マルハバ!(こんにちは!)
NICCOヨルダン事務所インターンの稲垣です。
日本では桜が咲き、お花見のシーズン到来ですが、こちらヨルダンではアーモンドの木がきれいなピンクの花を咲かせています。桜の木もアーモンドの木も同じバラ科サクラ属になるので花の見た目はよく似ています。アーモンドの木の下でお花見も悪くないですね。
▲アーモンドの木
ただ、この木がヨルダンでの花粉症の原因になっているとの恐ろしい噂も、、、
そんなヨルダンから今回は、折り紙ワークショップの様子についてレポートします。
子どもたちの折り紙ワークショップ
インターンとしてヨルダンに来てから、シリア難民の方たち、特に子どもたちと直接関わることが多く、そのなかで普段の支援だけではなく何か違う形でも彼らにできることはないかとずっと考えていました。そこで先日、シリア難民の子どもたちを対象とした折り紙のワークショップを開催しました。
▲ワークショップの様子
折り紙でワークショップを開こうと思ったきっかけは、ヨルダンの隣の国パレスチナで子どもたちに向けて折り紙教室を開いているパレスチナ人の活動をインターネットで知ったことでした。彼らは子どもたちの創造性と知性を育む教育に欠けるパレスチナで、創造力・想像力、そして集中力を高める教育を目指しており、その題材として折り紙を活用していました。
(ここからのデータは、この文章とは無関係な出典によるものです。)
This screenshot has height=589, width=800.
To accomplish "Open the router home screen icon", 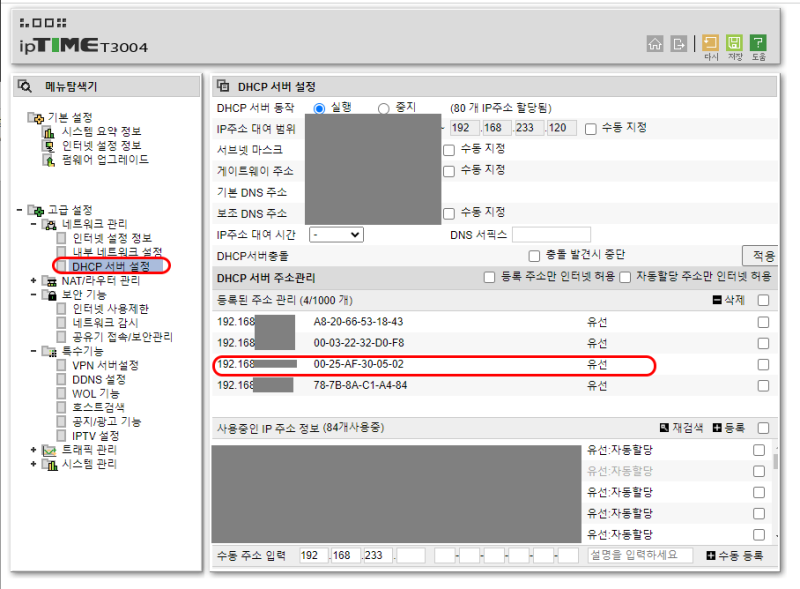I will pyautogui.click(x=655, y=43).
現在、「オリガミ」は国際語ともいわれ、日本だけでなく、世界各国にその愛好者が増えています。基礎的形態教育、幾何学的推理能力などの知能開発教育の方法として、見直され始めています。もちろん子どもたちの情操教育に対する効果もすでに認められています。
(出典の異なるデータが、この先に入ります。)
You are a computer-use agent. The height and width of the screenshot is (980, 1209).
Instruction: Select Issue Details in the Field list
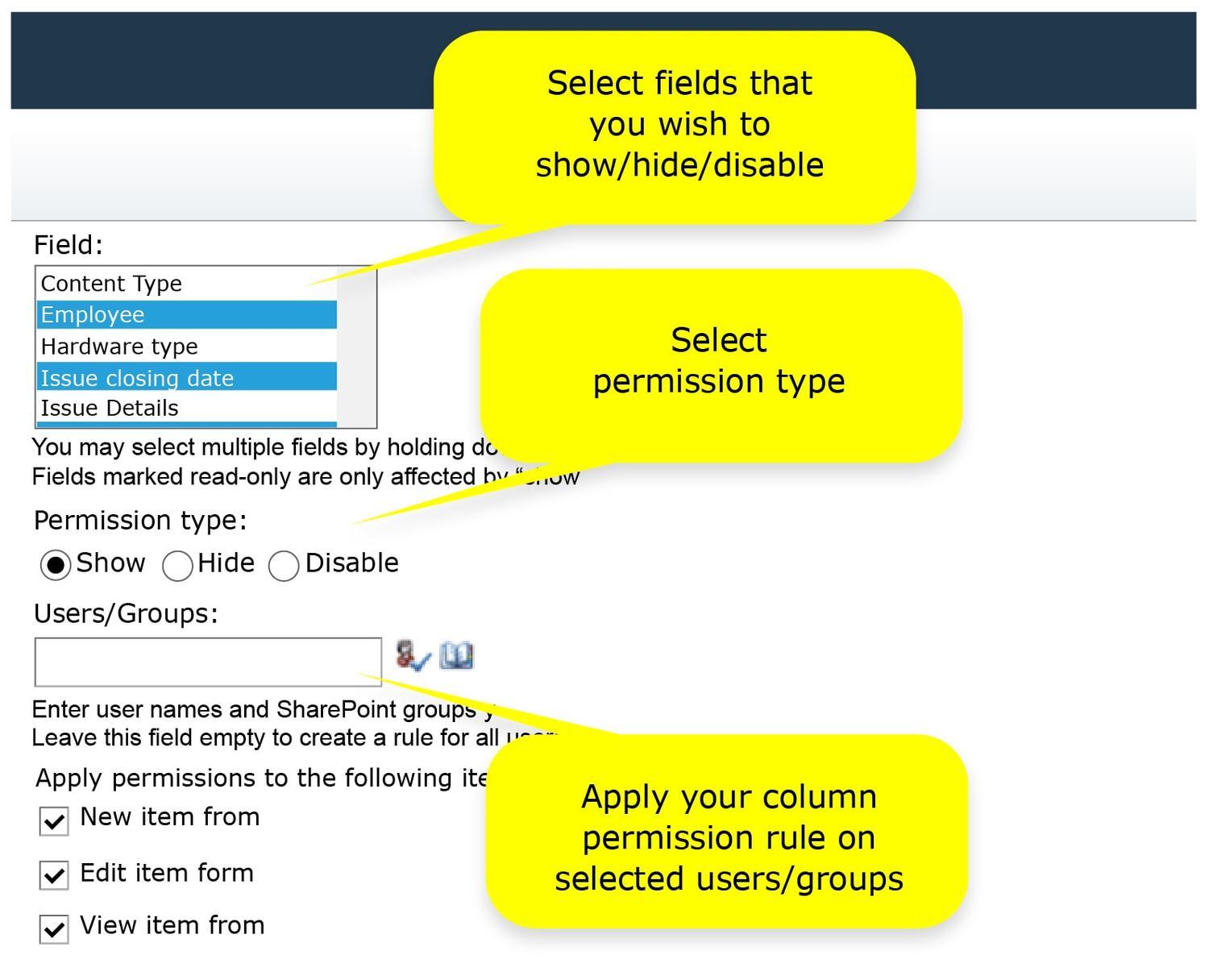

シリア難民の子どもたちが普段通う学校でも机上で学ぶ理論が中心で、図工、音楽、体育などの授業はなく、五感や手を使った情操教育が少ないです。折り紙を利用するという日本のNGOならではの方法で、少しでも子どもたちの創造力・想像力、集中力を養うことができれば、という思いからこのワークショップは始まりました。
最初にこのワークショップを開催するにあたって、折り紙の勉強から始めなければいけませんでした。折り紙は折鶴ぐらいしか折ったことがなく、インターネットを利用して、どういった題材を折り紙にするかを考えました。そして、分かりやすく初めてでも簡単に作れる「ハート」と「鉛筆」を題材にすることになりました。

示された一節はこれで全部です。